TASK ITEM
Go through each line of the records below and count those with the word "This". Give only the count.

DATA FOR ANALYSIS
==========

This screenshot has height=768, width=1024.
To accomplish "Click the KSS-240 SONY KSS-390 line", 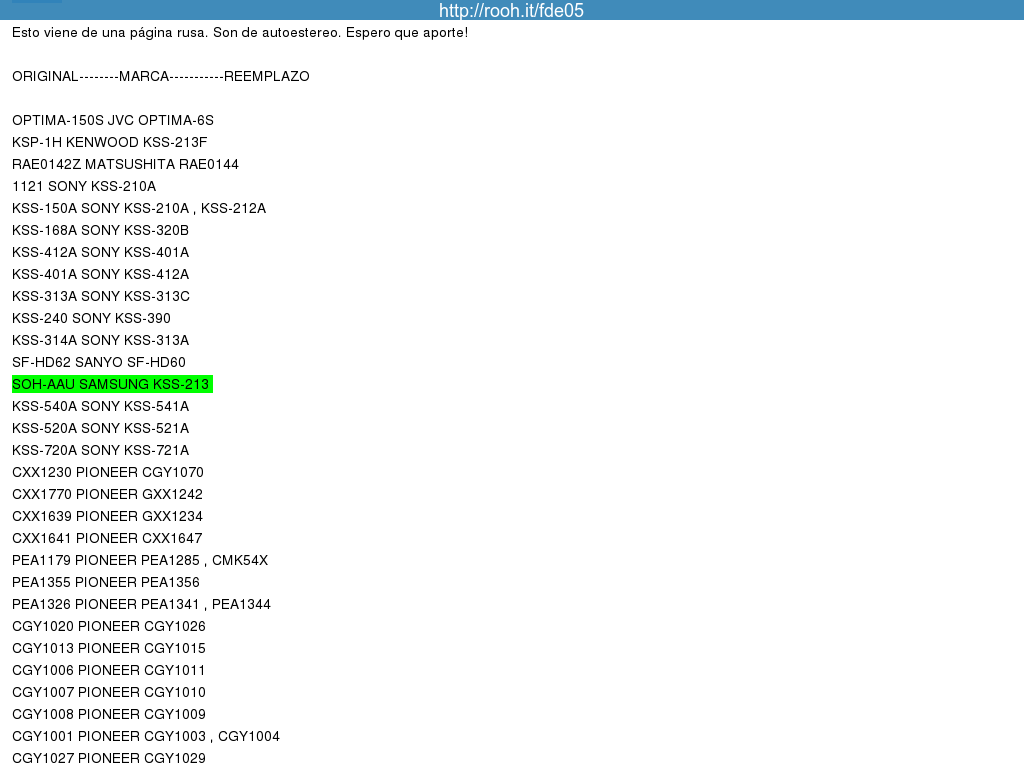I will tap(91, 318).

==========

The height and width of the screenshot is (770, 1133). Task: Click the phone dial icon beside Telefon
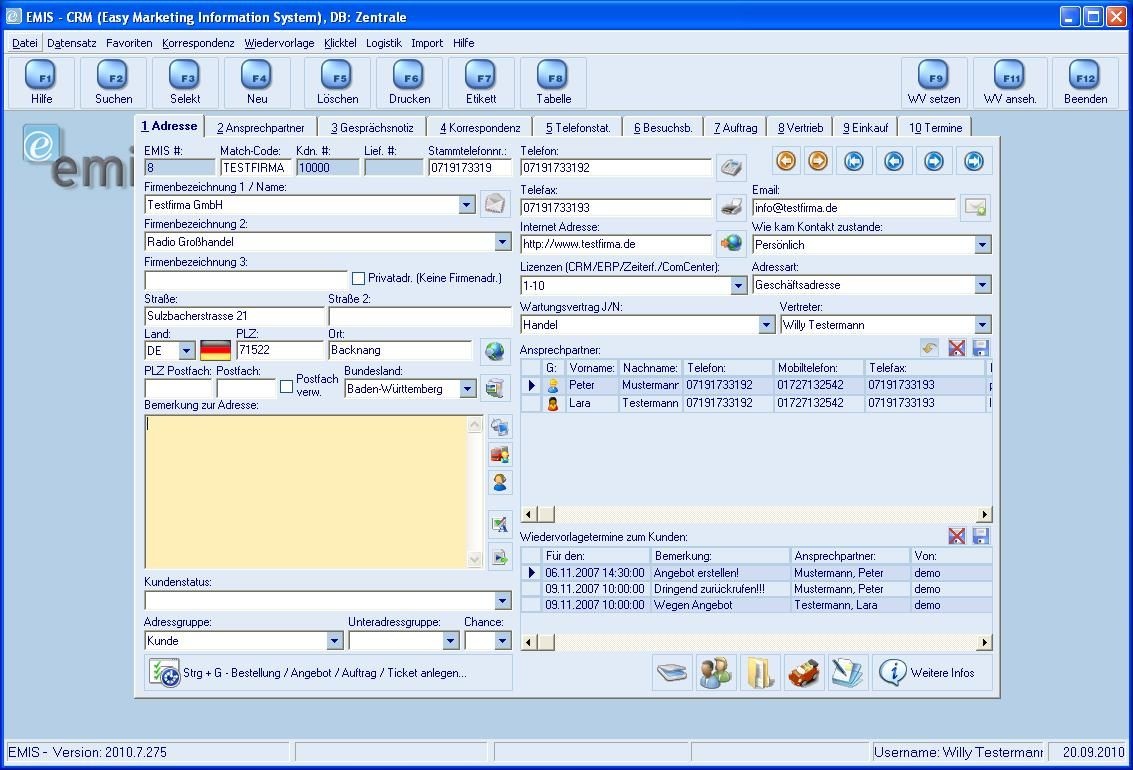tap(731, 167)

==========

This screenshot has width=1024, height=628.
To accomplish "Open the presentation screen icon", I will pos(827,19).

==========

RESPONSE AREA
2